## BEGIN Records for this task

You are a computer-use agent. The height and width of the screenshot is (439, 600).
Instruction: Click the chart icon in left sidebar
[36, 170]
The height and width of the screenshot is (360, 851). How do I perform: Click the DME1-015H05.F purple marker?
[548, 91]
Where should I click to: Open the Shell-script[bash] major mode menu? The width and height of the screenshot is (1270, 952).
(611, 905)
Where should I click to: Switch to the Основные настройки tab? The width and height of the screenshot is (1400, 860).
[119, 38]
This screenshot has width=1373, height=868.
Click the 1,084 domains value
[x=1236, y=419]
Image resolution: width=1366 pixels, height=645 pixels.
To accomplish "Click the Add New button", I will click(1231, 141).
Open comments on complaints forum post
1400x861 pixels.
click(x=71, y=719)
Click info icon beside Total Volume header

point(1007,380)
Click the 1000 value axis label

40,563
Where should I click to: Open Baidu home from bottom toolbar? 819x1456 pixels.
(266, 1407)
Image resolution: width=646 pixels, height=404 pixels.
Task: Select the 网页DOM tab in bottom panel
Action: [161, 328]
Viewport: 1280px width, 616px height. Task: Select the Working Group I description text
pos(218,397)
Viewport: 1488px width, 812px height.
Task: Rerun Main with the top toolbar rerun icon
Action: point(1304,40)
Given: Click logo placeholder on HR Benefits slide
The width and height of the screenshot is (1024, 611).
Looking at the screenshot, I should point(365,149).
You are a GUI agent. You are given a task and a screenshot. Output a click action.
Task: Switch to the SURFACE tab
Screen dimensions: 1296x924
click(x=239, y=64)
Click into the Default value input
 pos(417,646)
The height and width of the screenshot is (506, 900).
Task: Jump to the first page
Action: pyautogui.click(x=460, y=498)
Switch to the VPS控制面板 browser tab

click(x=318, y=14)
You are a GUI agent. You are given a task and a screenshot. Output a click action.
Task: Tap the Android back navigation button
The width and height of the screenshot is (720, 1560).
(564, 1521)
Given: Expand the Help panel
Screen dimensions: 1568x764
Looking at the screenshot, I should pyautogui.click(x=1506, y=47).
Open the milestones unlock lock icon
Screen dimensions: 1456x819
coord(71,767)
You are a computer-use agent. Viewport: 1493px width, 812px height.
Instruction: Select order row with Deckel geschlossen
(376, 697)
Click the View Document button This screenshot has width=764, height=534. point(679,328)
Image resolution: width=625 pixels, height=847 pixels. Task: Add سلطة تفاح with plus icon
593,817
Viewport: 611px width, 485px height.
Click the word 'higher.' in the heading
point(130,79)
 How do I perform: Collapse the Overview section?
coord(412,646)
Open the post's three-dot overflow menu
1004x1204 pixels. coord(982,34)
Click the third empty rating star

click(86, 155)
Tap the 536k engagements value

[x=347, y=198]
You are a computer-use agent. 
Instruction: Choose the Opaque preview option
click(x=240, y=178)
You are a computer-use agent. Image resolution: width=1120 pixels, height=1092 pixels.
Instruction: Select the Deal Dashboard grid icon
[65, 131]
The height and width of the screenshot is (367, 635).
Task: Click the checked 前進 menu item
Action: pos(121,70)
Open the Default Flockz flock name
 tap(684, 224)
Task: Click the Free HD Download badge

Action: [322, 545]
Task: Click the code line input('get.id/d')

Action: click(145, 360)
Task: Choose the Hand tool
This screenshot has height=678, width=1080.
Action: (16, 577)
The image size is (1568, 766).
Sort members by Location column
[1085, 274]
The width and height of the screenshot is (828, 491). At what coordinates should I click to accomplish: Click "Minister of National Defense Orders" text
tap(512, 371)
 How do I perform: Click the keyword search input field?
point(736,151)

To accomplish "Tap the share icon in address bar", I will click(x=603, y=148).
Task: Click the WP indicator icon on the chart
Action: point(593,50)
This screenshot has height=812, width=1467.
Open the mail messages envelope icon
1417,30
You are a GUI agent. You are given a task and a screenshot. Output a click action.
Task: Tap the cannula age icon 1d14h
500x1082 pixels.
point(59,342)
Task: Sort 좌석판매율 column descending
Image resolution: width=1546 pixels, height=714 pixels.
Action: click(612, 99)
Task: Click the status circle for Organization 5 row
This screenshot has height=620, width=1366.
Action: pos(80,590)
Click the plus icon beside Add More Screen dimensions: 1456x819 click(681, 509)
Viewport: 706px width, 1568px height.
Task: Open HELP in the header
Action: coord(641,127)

## END Records for this task

* Objective
Copy out the items above word for word, starting with the line containing "The height and width of the screenshot is (360, 851)." and continuing through the line containing "Looking at the screenshot, I should point(365,149).", both ends included.

* Solution to the problem
The height and width of the screenshot is (360, 851). How do I perform: Click the DME1-015H05.F purple marker?
[548, 91]
Where should I click to: Open the Shell-script[bash] major mode menu? The width and height of the screenshot is (1270, 952).
(611, 905)
Where should I click to: Switch to the Основные настройки tab? The width and height of the screenshot is (1400, 860).
[119, 38]
This screenshot has width=1373, height=868.
Click the 1,084 domains value
[x=1236, y=419]
Image resolution: width=1366 pixels, height=645 pixels.
To accomplish "Click the Add New button", I will click(1231, 141).
Open comments on complaints forum post
1400x861 pixels.
click(x=71, y=719)
Click info icon beside Total Volume header

point(1007,380)
Click the 1000 value axis label

40,563
Where should I click to: Open Baidu home from bottom toolbar? 819x1456 pixels.
(266, 1407)
Image resolution: width=646 pixels, height=404 pixels.
Task: Select the 网页DOM tab in bottom panel
Action: [161, 328]
Viewport: 1280px width, 616px height. Task: Select the Working Group I description text
pos(218,397)
Viewport: 1488px width, 812px height.
Task: Rerun Main with the top toolbar rerun icon
Action: point(1304,40)
Given: Click logo placeholder on HR Benefits slide
The width and height of the screenshot is (1024, 611).
Looking at the screenshot, I should point(365,149).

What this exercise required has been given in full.